How many lines of the entries hold the string "thumbnail"? Reply with the number alone.

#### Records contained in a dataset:
* * * *

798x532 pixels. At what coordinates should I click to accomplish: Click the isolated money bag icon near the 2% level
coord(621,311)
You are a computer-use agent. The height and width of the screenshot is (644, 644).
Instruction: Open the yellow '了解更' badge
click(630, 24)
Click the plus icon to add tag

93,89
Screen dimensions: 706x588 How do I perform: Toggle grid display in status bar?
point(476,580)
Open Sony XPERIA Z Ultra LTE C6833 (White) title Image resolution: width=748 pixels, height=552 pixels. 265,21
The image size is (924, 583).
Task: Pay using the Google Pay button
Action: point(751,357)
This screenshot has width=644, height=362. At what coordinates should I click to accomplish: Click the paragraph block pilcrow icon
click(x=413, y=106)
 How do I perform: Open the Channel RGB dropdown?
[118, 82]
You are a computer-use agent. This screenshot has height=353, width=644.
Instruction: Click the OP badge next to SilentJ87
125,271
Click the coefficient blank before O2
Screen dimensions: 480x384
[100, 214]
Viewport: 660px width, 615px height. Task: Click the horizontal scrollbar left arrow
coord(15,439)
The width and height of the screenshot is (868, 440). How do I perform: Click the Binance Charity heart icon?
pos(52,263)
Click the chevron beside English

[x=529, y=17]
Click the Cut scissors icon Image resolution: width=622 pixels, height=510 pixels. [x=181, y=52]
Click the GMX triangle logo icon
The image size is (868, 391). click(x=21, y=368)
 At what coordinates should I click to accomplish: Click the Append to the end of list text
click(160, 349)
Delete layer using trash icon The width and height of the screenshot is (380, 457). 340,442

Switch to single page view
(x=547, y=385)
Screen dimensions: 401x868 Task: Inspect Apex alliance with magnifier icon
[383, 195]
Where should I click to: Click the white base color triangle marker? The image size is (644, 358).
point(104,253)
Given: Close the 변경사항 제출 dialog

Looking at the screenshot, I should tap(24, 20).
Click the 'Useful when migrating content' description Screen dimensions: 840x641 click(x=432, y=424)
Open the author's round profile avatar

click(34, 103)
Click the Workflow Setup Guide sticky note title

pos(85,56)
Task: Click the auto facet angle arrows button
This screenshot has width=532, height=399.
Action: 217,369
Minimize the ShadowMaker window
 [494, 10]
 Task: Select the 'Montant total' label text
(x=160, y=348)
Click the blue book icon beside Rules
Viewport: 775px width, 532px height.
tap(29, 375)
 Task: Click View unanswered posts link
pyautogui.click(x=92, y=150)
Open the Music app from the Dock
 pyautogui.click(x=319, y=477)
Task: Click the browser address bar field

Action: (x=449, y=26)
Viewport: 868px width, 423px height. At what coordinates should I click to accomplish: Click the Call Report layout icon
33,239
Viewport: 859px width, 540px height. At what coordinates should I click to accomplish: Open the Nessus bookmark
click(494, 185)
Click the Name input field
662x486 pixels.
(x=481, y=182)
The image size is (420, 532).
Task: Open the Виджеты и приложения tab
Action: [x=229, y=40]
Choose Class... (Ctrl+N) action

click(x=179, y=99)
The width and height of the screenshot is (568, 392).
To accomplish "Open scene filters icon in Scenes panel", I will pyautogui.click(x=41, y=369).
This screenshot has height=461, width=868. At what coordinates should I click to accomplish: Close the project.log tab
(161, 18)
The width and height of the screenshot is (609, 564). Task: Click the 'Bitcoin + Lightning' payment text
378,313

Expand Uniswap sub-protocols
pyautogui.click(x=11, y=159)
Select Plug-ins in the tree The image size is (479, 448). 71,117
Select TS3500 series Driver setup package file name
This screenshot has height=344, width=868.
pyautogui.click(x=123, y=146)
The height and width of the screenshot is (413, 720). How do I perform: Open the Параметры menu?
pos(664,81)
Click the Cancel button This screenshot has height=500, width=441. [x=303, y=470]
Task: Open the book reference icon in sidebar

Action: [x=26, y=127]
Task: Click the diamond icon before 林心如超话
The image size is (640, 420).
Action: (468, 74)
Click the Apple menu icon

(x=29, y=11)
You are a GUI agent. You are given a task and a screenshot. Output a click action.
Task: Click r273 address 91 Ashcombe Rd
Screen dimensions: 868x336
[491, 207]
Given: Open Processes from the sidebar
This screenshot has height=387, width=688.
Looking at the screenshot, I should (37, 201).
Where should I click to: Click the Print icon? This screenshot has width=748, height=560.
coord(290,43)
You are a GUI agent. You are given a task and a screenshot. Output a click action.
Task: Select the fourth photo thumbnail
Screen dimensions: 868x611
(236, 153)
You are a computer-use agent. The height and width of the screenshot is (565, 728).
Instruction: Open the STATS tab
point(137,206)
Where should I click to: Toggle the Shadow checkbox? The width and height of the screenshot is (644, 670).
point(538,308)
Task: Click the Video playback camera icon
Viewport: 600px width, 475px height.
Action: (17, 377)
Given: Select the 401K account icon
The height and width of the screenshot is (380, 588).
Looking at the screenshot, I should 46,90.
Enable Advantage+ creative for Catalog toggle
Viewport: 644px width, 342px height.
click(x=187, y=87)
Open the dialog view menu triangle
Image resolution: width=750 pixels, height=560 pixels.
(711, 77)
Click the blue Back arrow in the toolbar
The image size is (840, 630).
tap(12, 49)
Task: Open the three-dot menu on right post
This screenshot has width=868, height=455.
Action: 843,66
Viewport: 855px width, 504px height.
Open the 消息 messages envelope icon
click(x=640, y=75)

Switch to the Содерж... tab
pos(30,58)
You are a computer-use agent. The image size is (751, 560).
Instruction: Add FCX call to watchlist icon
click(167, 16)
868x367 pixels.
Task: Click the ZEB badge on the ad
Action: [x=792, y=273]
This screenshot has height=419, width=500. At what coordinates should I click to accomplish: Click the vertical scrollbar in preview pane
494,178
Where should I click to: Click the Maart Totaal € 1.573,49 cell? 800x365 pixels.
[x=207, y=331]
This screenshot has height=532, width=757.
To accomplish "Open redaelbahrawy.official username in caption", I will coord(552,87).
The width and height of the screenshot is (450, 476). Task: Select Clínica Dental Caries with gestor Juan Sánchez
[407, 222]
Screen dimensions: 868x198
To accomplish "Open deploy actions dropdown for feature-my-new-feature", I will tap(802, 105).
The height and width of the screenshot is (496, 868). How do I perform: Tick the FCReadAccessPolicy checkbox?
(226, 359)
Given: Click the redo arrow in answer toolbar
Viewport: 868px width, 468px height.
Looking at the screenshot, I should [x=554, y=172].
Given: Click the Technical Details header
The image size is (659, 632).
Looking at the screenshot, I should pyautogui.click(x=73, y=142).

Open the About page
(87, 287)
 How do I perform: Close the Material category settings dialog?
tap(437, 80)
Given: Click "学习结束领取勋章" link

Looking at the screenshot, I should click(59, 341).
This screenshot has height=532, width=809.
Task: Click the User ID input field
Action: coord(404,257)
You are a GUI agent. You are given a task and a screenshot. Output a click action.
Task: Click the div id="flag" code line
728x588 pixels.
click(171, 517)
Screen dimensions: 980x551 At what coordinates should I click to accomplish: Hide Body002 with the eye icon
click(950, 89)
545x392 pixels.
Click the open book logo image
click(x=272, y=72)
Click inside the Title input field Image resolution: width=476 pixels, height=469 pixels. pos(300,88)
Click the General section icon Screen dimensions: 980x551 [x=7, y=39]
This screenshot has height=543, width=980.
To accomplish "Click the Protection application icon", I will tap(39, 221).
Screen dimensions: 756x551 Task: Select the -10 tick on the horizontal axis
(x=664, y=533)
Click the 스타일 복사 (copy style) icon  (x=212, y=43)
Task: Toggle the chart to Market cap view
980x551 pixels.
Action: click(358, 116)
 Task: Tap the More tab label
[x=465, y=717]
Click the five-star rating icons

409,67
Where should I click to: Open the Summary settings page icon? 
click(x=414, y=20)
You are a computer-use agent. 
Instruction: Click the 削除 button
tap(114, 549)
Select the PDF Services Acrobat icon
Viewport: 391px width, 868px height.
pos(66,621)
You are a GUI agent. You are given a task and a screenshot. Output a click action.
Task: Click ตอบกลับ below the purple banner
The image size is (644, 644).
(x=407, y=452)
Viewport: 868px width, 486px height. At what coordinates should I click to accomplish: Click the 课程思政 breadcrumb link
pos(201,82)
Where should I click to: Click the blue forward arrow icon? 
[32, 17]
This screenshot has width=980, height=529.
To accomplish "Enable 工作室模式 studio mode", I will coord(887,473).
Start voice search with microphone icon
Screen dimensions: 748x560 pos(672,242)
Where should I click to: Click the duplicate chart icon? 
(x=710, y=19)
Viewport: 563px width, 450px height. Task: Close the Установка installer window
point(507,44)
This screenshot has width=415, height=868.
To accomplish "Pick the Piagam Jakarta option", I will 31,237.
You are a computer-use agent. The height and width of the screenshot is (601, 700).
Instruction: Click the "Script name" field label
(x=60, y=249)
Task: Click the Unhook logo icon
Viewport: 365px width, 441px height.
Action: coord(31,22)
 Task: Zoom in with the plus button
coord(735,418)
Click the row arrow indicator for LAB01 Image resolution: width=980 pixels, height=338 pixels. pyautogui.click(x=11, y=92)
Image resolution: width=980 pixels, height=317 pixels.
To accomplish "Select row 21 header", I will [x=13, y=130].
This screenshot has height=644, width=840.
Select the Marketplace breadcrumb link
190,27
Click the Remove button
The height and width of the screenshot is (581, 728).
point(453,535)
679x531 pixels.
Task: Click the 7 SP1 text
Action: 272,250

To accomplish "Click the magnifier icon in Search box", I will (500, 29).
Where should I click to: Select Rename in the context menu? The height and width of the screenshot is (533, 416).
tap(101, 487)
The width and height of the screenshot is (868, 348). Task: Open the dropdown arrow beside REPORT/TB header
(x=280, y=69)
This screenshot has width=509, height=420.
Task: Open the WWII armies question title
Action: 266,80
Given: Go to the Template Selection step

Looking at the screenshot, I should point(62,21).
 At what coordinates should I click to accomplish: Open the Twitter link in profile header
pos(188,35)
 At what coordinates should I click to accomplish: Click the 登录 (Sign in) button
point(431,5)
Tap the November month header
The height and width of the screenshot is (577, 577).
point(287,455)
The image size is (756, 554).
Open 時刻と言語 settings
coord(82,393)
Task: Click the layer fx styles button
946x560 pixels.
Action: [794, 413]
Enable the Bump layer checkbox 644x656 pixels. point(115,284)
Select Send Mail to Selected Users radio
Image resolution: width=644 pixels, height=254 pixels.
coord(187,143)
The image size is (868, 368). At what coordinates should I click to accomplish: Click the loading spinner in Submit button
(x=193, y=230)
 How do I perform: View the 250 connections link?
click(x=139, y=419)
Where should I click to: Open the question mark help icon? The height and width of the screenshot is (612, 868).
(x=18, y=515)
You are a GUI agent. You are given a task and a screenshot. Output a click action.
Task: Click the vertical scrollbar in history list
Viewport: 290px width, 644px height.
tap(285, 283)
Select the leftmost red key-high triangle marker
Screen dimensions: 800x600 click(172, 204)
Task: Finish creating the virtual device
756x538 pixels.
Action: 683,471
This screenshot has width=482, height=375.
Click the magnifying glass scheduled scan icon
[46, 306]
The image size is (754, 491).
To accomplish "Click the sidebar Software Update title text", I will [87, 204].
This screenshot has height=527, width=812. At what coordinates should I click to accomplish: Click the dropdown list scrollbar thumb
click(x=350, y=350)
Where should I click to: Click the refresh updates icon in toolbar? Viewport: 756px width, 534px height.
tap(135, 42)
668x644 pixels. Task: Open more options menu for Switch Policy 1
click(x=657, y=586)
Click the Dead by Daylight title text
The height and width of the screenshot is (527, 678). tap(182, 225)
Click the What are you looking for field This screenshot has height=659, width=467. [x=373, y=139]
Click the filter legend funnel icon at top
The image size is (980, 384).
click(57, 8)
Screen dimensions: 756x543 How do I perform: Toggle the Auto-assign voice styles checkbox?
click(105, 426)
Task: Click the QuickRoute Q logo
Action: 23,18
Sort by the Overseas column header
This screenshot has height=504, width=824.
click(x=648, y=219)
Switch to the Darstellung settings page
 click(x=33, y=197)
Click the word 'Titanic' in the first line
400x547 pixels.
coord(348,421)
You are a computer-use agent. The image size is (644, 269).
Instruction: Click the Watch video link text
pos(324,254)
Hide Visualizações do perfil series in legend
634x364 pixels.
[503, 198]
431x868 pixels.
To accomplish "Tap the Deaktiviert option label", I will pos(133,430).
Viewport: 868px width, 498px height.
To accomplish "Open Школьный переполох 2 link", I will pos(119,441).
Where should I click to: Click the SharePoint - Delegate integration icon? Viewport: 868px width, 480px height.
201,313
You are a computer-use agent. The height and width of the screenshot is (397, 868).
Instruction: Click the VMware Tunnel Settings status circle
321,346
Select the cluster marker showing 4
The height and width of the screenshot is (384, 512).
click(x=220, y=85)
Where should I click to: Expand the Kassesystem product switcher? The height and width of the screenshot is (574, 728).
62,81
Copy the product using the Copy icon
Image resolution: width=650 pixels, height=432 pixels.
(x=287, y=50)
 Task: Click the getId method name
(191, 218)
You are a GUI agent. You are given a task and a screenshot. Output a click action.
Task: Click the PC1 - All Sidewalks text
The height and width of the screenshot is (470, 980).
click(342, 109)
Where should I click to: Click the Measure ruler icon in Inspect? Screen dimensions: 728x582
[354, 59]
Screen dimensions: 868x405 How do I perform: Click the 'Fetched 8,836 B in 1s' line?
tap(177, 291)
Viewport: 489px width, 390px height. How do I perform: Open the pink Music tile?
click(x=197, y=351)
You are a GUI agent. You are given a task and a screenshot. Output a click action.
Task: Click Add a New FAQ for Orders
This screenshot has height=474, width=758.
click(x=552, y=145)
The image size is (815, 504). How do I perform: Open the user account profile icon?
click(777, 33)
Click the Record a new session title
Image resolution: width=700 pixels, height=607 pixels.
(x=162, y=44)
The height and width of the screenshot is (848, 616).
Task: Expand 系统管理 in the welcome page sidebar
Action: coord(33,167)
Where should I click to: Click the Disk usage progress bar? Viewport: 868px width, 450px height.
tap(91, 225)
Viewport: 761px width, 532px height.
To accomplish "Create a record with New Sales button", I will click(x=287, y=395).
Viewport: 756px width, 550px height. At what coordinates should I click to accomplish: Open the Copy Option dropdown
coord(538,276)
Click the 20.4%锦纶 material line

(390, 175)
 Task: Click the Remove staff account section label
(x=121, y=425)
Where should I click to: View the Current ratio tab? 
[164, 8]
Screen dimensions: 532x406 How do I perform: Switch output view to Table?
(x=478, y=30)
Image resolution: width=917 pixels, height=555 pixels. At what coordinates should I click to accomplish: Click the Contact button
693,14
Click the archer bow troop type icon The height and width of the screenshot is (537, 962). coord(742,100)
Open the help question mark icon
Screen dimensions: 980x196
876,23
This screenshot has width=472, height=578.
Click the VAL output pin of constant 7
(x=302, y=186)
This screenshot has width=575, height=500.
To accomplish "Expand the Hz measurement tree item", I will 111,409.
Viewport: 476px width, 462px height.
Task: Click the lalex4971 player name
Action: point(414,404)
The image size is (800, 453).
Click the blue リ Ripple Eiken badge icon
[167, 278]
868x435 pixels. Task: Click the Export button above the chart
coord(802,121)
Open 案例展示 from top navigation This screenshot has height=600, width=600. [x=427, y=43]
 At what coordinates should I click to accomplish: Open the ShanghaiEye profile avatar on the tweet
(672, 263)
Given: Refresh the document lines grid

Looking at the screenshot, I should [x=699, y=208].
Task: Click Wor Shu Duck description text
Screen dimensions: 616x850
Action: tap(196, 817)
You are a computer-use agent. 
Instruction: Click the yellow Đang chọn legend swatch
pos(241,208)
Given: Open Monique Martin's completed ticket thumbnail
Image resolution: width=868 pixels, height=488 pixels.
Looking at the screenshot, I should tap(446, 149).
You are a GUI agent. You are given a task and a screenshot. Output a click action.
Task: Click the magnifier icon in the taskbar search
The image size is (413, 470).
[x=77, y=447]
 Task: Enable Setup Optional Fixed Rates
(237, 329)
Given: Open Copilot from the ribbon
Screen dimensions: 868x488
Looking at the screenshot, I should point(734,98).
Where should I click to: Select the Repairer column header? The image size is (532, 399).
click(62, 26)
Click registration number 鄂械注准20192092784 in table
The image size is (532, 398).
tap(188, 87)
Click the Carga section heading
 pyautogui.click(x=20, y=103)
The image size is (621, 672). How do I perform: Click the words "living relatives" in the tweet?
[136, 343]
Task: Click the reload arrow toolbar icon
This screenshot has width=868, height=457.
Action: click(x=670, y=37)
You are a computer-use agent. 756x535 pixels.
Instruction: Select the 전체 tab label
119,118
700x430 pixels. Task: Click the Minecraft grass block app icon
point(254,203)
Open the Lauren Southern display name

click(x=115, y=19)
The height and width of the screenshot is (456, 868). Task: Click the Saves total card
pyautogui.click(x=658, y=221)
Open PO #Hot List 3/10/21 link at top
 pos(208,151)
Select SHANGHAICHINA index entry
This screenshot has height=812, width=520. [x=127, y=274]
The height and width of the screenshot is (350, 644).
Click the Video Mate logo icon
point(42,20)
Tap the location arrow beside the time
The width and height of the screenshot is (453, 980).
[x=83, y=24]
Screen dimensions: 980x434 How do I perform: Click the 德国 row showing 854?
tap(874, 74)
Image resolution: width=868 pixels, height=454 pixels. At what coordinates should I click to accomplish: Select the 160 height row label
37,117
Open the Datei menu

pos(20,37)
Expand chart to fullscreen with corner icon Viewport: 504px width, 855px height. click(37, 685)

* * * *

#### Output for this exercise:
2